(Screenshot and document pointing records)
§ §

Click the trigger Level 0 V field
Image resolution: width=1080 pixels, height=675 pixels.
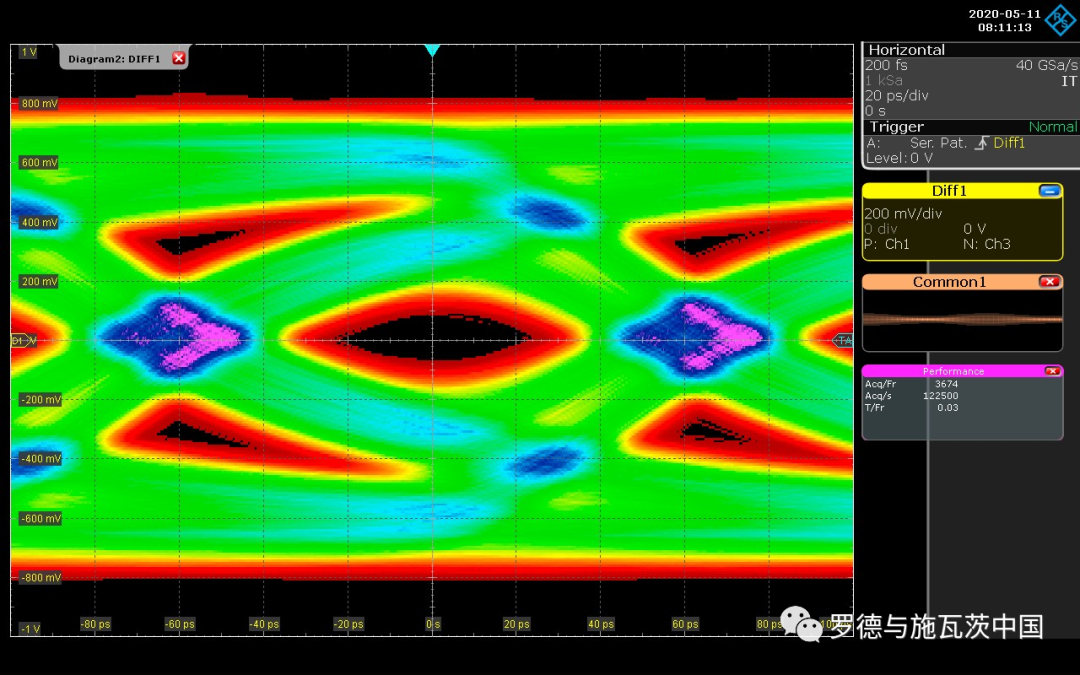(900, 158)
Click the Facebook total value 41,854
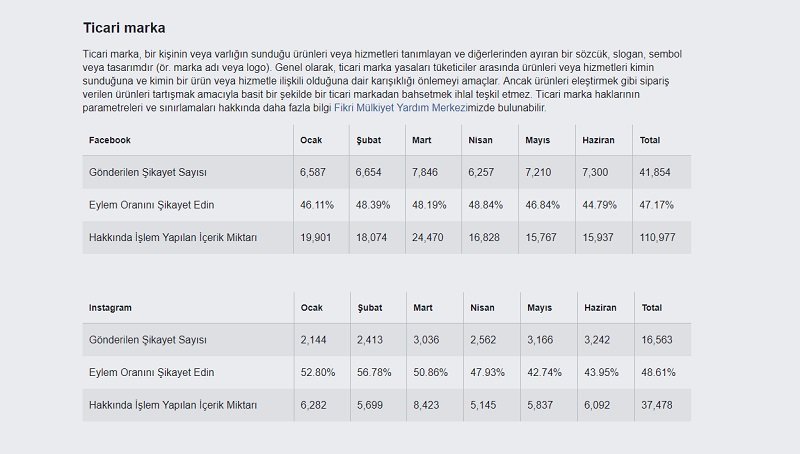800x454 pixels. [657, 173]
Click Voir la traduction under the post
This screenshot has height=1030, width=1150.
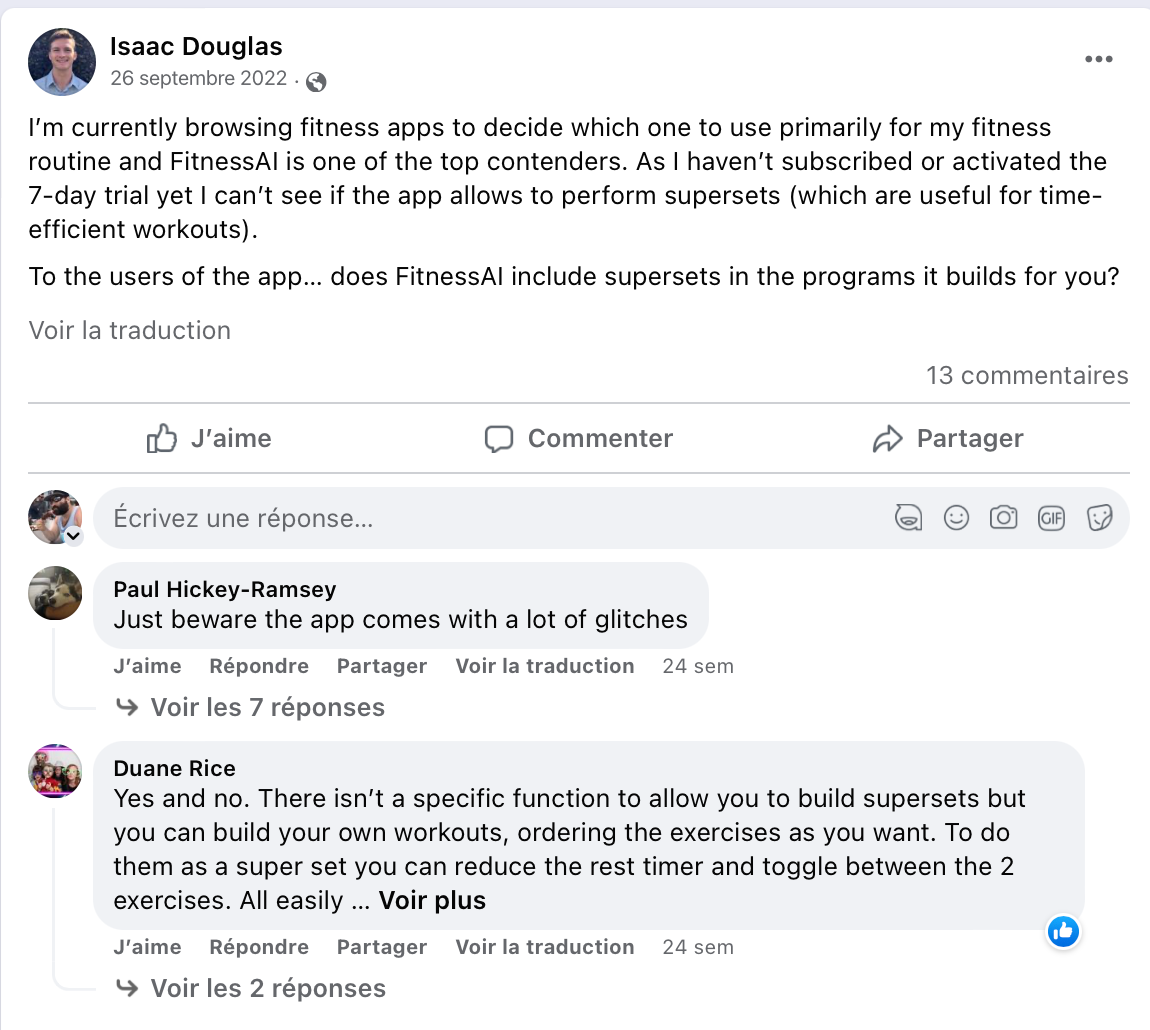[x=130, y=330]
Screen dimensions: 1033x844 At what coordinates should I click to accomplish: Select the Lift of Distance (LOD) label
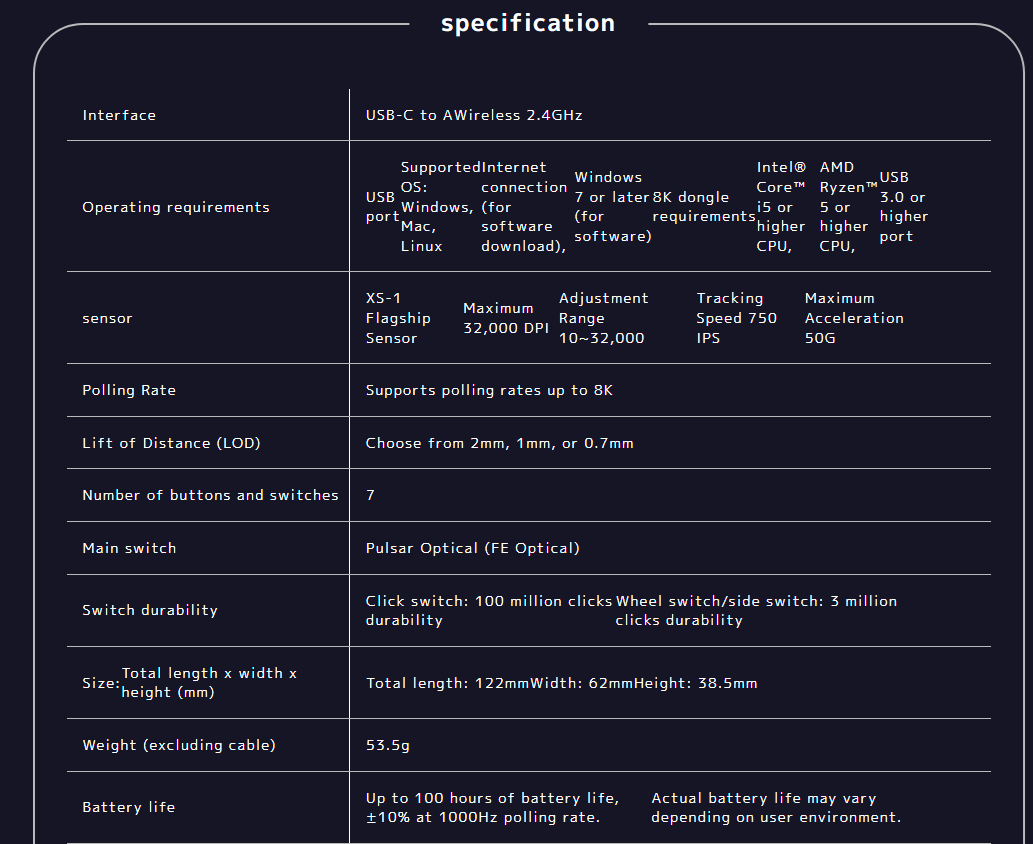click(x=171, y=443)
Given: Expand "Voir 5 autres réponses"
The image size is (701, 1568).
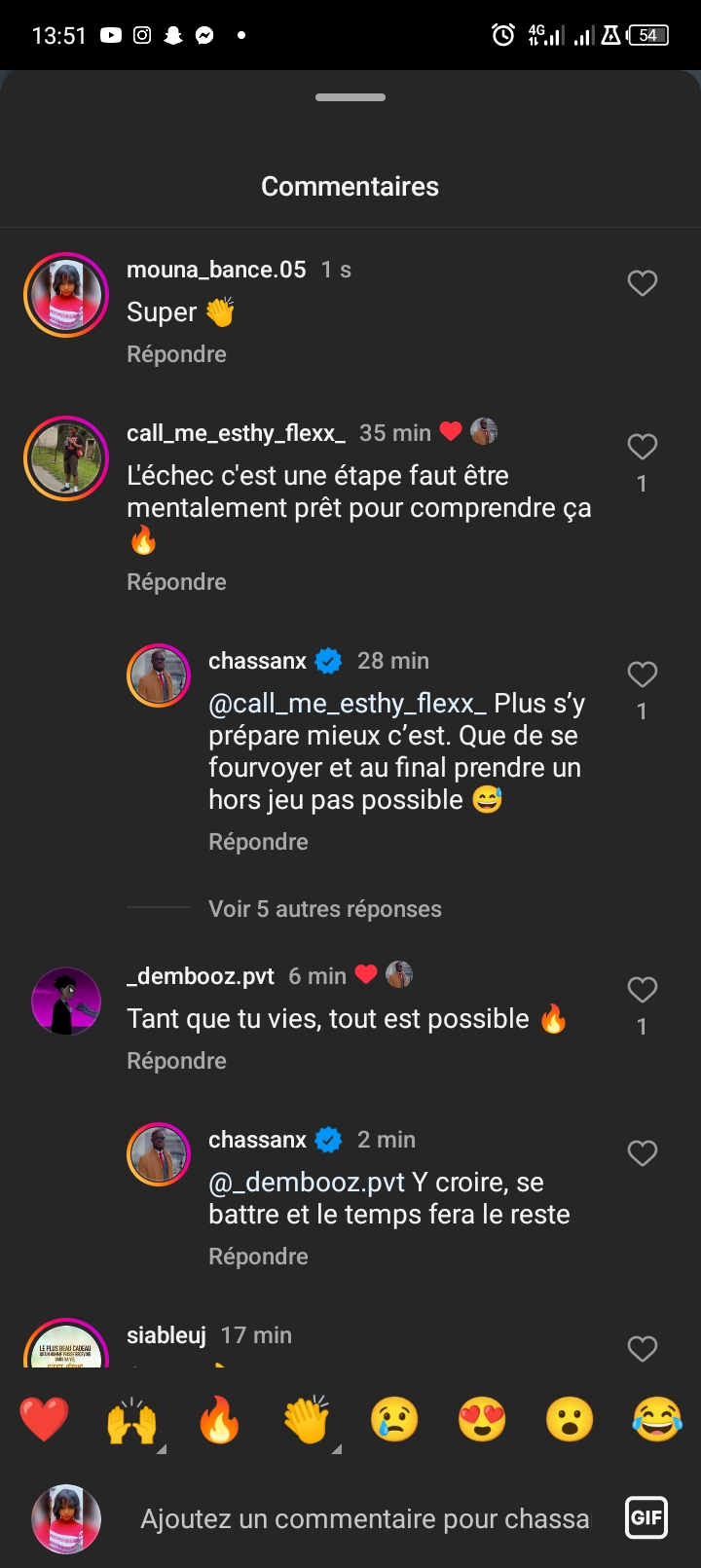Looking at the screenshot, I should click(325, 909).
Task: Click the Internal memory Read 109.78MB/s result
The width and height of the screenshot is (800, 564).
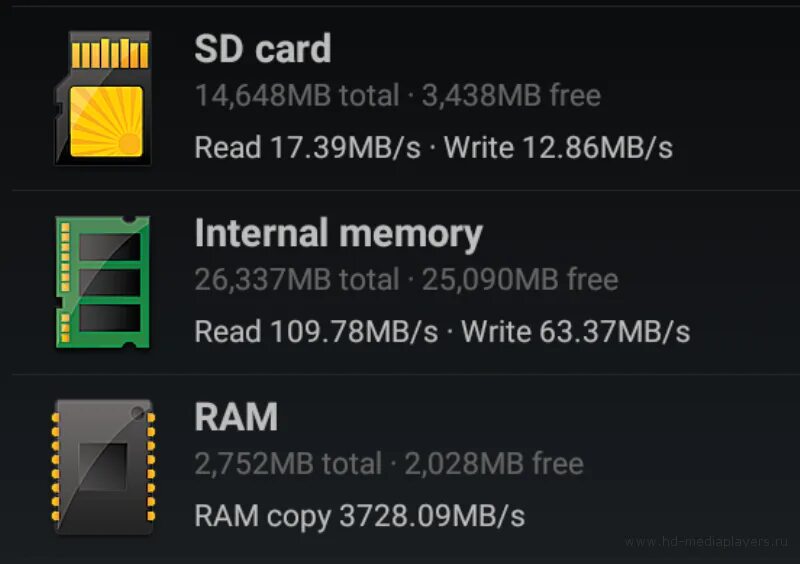Action: click(316, 331)
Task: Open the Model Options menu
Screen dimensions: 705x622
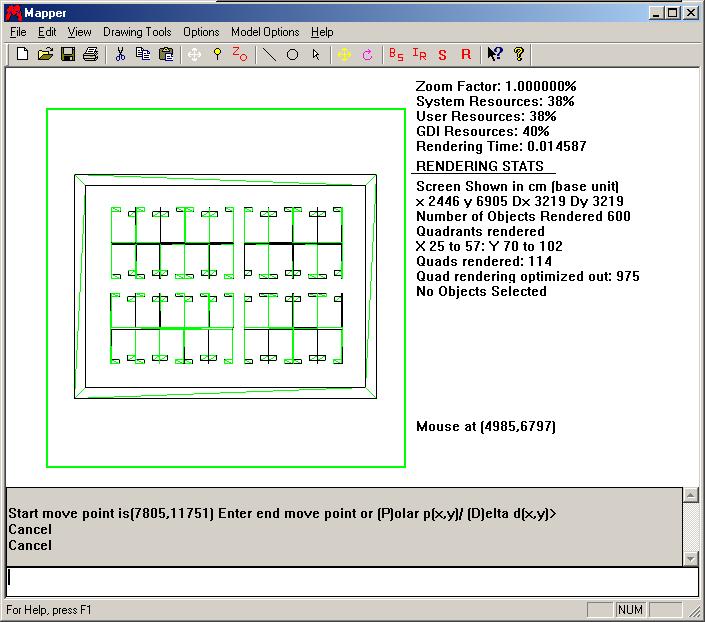Action: point(265,32)
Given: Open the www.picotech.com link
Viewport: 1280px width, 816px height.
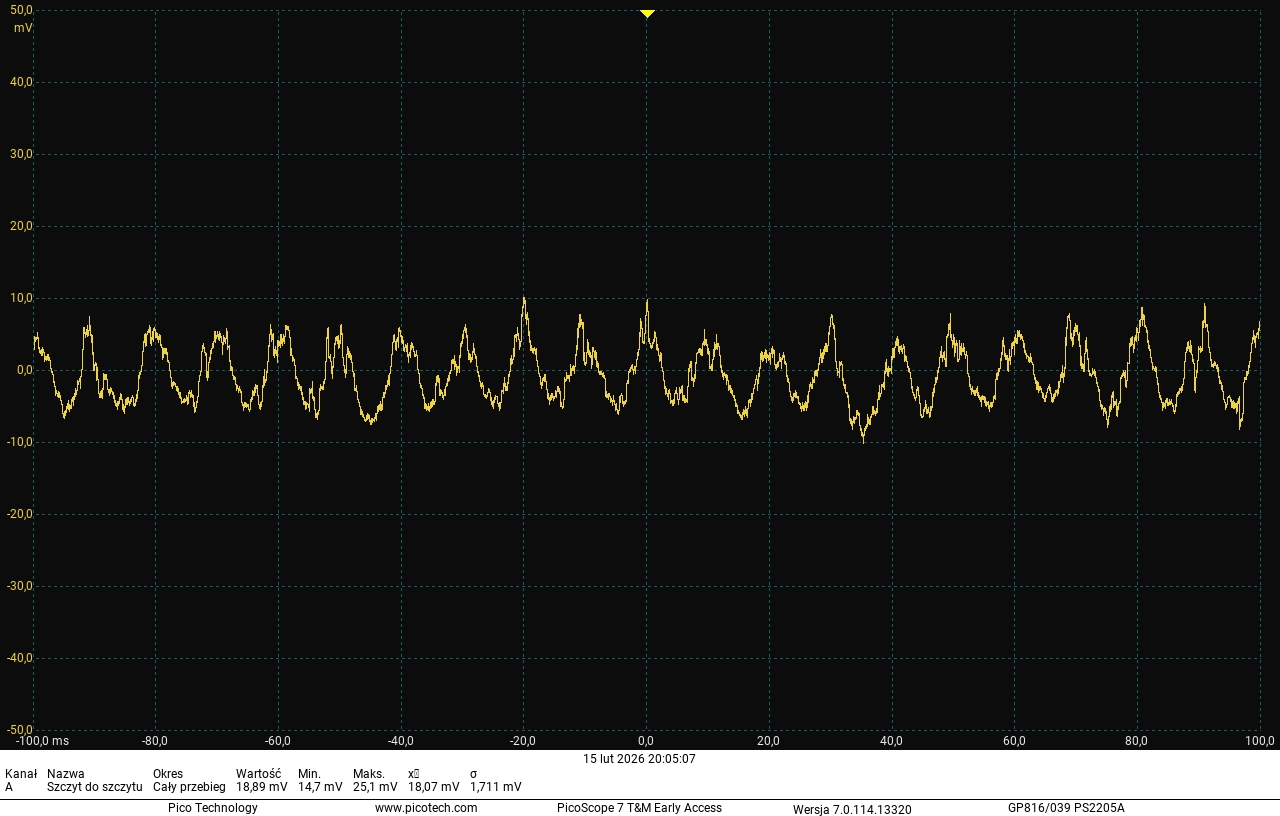Looking at the screenshot, I should coord(425,808).

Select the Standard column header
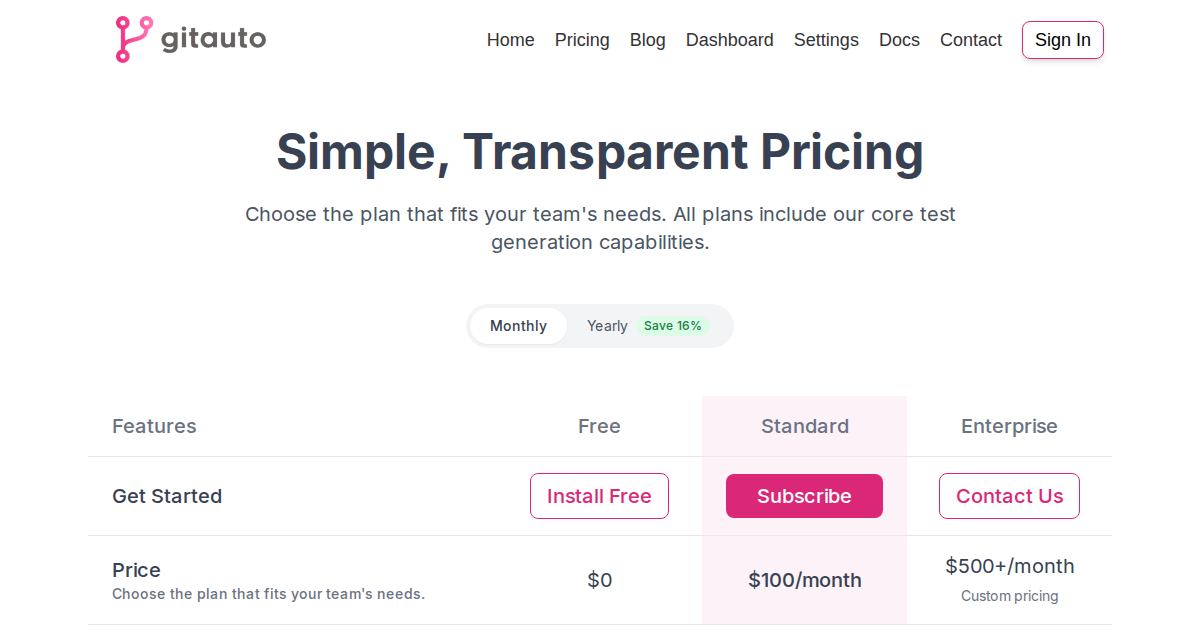tap(804, 426)
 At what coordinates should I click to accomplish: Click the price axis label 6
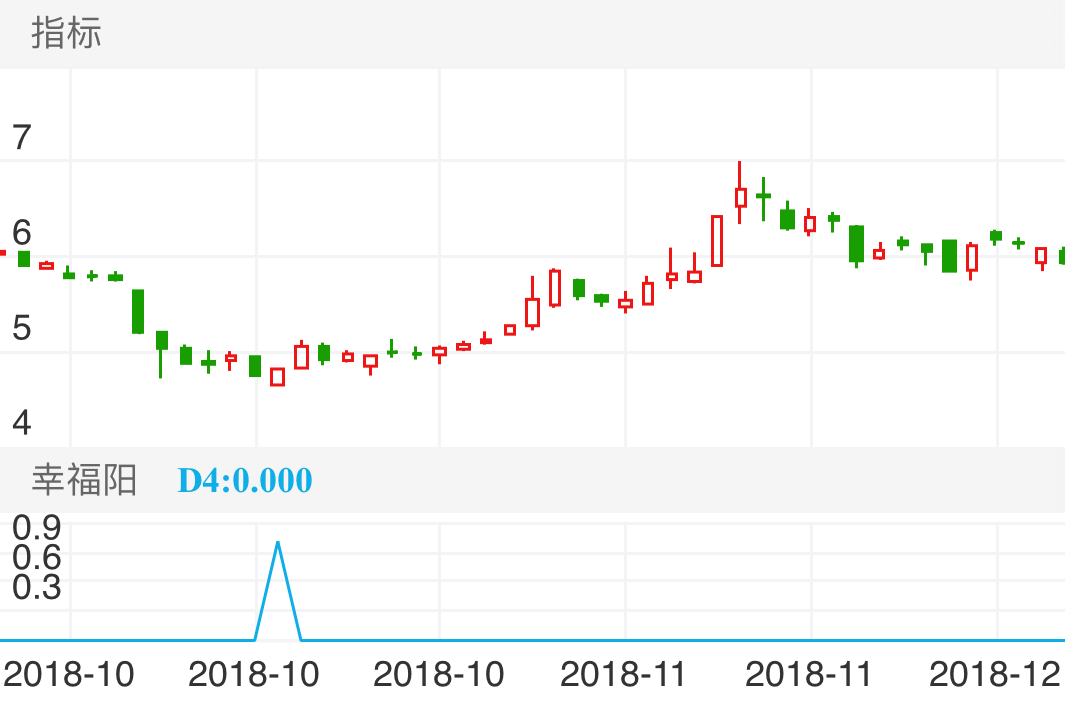(x=21, y=234)
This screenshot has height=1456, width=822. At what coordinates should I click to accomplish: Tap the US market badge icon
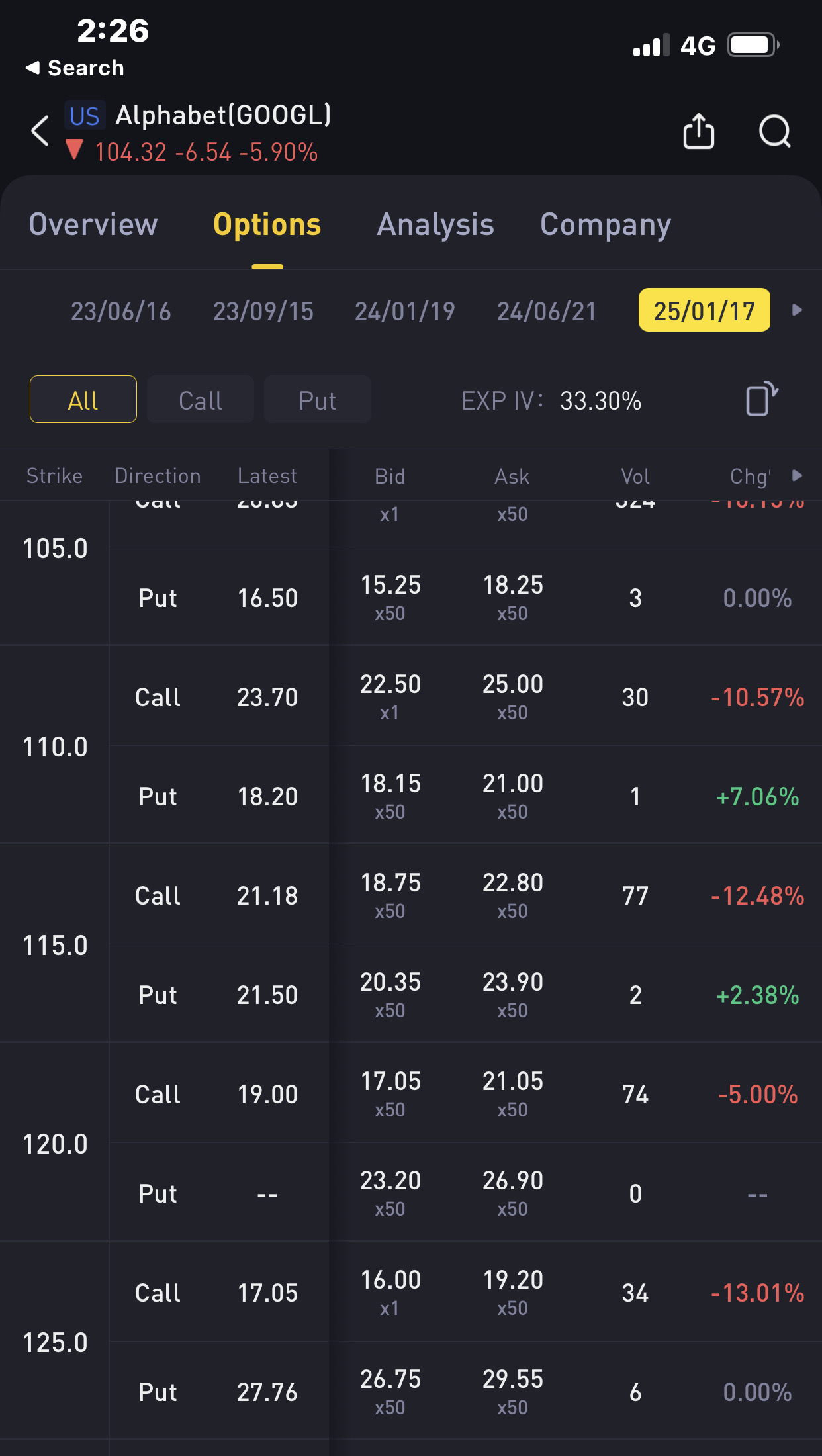coord(85,116)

§ §

__Task requirements__:
Reproduce all of these records line for line, word for word, leaving out the pictures.

__Exercise answer__:
Click the trigger Level 0 V field
Image resolution: width=1080 pixels, height=675 pixels.
(900, 158)
Click the Facebook total value 41,854
800x454 pixels. [657, 173]
Click Voir la traduction under the post
This screenshot has height=1030, width=1150.
[x=130, y=330]
Screen dimensions: 1033x844 At what coordinates should I click to accomplish: Select the Lift of Distance (LOD) label
click(x=171, y=443)
Given: Expand "Voir 5 autres réponses"
The image size is (701, 1568).
Looking at the screenshot, I should click(325, 909).
Task: Click the Internal memory Read 109.78MB/s result
The width and height of the screenshot is (800, 564).
Action: click(316, 331)
Task: Open the Model Options menu
Screen dimensions: 705x622
Action: point(265,32)
Given: Open the www.picotech.com link
Viewport: 1280px width, 816px height.
Looking at the screenshot, I should coord(425,808).

Select the Standard column header
tap(804, 426)
 At what coordinates should I click to accomplish: Click the price axis label 6
(x=21, y=234)
This screenshot has height=1456, width=822. At what coordinates should I click to accomplish: Tap the US market badge icon
coord(85,116)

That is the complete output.